A causa del Kirpan, la tienda de objetos religiosos de Harmandir más parece una armería. Incluso su símbolo oficial lleva tres de esas armas blancas, al igual cómo los cristianos veneran otro inmemorial instrumento de sacrificio: la cruz.

Al ser bautizados, todos los “puros” deben adoptar como apellido la palabra Singh (león), y las mujeres, Kaur (princesa). La Khalsa tiene otro requisito imposible de ignorar: se deben obedecer las enseñanzas de los diez primeros gurús recogidas en el Grant, el libro sagrado, que aquí es objeto de un tratamiento de venerable maestro vivo. Su nombre completo es Guru Granth Sahib y hemos visto leerlo sin pausa desde la madrugada en el Hari-Mandir. Por la noche es guardado con especial solemnidad.

Cada día, miles de sijs invaden el templo, rezan y cantan y comparten su comida con cualquiera que llegue. Pueden ser 10 mil y hasta 20 mil personas, de cualquier origen y religión. La Langar –así la llaman– es un ejemplo contundente de tolerancia y generosidad. Todos se sientan a comer sentados en el suelo, comparten la misma comida, sin practicar ningún tipo de discriminación basada en la clase alta o baja, el ser rico o pobre, príncipe o campesino. El tercer Gurú ordenó que ninguna persona tuviera una audiencia con él a menos que primero hubiera comido en el suelo, como todos. Akbar, el admirable  y tolerante emperador mogol de la India, no tuvo reparos de sentarse con la gente común y convivir con ellos antes de que pudiera reunirse con ese guía espiritual. Luego le regaló los terrenos donde ahora se levantan Amritsar y este santuario.

Me alejo del Hari-Mandir sintiendo que he convivido brevemente con barbudos empeñados en ser los abuelos de un mejor ser humano, que tal vez nunca llegue a existir: el soñado e improbable Hombre Nuevo.

Chile y el maharajá

Los gurúes, que en 200 años construyeron el ideario sij son seguidos hoy por  millones. Influyó el apoyo de los maharajás del Punjab, territorio compartido hoy por India y Pakistán, y donde se encuentra este templo. Por breve tiempo, el Punyab fue independiente, y el sijismo, religión oficial. Hasta que los ingleses lo anexaron a su imperio. El 7º maharajá de Kapurthala tuvo contactos con la diplomacia chilena.

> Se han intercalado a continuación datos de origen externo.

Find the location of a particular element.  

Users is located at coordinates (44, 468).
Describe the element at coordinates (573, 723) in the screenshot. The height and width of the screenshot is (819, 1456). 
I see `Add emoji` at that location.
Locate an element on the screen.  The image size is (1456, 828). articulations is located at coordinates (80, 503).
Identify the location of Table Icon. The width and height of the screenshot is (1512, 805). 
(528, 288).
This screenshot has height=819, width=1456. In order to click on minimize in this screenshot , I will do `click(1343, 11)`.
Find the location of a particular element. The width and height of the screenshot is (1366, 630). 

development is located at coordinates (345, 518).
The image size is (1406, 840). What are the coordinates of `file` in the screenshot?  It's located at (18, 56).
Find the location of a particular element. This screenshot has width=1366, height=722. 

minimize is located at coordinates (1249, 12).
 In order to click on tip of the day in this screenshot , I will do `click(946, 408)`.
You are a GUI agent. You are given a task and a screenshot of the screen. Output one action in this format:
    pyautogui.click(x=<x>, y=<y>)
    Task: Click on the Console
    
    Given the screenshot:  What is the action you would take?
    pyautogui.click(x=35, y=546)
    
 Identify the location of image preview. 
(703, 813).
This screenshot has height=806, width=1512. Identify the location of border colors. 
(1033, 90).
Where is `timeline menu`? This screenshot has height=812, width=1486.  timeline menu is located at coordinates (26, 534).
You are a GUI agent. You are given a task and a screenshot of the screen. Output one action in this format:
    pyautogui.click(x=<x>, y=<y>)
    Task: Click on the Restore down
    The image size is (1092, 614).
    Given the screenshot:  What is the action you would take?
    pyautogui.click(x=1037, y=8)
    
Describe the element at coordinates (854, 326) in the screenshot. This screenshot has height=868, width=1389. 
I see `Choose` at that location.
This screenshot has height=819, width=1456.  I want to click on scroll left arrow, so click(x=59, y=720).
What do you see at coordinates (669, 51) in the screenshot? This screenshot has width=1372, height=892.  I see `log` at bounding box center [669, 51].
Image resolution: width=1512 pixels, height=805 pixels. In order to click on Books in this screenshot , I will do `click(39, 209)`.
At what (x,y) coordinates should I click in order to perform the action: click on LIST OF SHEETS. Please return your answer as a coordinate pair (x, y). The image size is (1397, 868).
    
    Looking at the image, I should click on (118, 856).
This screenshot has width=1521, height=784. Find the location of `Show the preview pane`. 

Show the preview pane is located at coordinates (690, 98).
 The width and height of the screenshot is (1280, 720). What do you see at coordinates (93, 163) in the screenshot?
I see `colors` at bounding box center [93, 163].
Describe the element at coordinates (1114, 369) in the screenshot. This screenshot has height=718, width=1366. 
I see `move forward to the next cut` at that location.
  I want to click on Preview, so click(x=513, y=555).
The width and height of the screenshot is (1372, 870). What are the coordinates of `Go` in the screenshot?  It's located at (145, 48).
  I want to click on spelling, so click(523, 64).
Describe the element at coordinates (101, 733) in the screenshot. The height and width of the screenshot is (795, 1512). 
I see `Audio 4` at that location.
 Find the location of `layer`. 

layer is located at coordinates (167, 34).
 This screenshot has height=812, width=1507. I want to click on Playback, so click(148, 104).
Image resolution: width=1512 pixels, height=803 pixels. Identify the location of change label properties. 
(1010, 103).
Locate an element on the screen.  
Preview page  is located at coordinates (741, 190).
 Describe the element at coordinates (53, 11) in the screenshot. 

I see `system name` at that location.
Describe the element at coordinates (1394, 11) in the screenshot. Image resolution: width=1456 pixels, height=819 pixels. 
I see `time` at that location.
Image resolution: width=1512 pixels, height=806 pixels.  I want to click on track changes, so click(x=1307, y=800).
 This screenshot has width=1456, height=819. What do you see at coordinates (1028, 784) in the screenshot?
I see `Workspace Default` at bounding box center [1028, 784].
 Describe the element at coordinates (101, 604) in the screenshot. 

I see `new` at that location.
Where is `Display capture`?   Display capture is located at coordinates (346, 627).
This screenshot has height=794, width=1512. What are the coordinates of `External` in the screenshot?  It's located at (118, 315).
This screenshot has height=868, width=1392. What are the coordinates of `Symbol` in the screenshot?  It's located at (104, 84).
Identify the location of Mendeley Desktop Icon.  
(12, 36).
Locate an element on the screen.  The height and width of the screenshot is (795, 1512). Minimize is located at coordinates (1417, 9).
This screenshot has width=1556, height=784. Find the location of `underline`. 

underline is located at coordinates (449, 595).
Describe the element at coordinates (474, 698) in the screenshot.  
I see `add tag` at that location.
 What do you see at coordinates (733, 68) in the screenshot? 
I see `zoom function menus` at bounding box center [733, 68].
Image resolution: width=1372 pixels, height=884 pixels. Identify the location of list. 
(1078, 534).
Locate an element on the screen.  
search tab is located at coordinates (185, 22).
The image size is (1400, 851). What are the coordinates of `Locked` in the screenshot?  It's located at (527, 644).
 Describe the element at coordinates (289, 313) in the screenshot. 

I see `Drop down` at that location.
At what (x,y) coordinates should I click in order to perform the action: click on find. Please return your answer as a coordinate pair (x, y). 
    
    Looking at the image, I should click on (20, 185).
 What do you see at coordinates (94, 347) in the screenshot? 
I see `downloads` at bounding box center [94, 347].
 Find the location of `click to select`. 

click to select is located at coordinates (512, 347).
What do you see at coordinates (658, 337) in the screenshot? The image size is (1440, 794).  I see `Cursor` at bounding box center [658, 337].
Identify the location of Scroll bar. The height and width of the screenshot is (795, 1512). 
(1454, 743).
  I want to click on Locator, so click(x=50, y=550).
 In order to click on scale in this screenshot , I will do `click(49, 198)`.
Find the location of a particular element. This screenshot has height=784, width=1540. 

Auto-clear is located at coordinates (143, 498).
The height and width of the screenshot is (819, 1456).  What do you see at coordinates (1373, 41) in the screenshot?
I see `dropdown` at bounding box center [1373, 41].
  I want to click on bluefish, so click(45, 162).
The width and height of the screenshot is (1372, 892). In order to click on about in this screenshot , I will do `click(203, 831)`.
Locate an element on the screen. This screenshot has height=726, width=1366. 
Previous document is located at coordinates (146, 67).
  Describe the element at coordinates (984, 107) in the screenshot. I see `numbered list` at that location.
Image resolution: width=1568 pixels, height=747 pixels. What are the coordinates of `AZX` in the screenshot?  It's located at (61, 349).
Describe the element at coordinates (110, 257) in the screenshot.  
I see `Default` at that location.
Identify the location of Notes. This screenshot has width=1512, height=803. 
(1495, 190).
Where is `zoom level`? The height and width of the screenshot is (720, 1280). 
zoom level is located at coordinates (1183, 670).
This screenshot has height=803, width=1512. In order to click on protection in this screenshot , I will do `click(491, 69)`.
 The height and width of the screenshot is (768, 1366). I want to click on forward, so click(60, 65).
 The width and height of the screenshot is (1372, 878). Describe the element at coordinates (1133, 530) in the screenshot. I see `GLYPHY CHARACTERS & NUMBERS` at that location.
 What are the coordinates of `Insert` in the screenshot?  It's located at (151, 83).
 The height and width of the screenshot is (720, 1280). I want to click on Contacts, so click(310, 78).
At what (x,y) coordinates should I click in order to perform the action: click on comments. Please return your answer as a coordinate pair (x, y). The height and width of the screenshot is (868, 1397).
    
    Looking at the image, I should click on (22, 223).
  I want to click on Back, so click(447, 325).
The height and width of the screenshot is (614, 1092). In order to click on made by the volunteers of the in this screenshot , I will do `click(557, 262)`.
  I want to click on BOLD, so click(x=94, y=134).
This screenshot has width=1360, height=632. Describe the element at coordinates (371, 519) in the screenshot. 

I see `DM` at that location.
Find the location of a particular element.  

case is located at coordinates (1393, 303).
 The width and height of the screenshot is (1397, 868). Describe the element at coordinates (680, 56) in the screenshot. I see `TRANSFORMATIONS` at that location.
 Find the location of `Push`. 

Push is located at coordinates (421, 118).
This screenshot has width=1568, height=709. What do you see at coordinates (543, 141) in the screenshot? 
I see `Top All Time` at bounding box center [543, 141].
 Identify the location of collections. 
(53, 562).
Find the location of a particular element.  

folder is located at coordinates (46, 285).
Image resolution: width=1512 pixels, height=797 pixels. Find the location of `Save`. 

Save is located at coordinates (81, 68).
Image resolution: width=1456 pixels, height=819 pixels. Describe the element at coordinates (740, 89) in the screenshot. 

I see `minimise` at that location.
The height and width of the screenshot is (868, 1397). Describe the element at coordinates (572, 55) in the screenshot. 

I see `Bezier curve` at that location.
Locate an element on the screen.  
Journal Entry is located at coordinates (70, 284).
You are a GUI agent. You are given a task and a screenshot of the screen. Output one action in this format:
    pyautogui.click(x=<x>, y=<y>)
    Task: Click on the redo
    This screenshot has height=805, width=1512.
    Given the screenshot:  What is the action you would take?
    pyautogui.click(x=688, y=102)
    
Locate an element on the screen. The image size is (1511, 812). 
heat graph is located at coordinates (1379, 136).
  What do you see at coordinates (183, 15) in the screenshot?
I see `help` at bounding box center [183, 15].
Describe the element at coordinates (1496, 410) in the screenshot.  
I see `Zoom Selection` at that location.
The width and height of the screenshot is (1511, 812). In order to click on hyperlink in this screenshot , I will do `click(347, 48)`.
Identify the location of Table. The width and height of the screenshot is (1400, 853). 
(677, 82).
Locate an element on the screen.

En 1925 Chile fue de los primeros que le confirió una condecoración: la Gran Cruz al Mérito. ¿Qué mérito? Todo un misterio. España pudo ser el nexo. En 1906 el maharajá fue invitado por Alfonso XIII a su matrimonio. Entonces conoció y se enamoró de una tonadillera de 17 años. Fue una unión ardiente y dispareja, como indican los papeles: Ana Delgado Briones casó con Su Alteza Farzand-I-Dilband Rasikh-al-Iqtidad.

Cerca de la flamante Torre Eiffel se celebró el matrimonio civil. El novio era  casi 20 años mayor y uno de los tres maharajás más ricos de la India. Luego se casaron aquí por el rito sij, y la novia hizo su aparición sobre el lomo de un elefante vestido de gala. Ella, ¡ay! muy luego se entusiasmó con un primo del maharajá. Repudiada, desde 1925 a 1962 vivió en Europa con pensión matrimonial completa.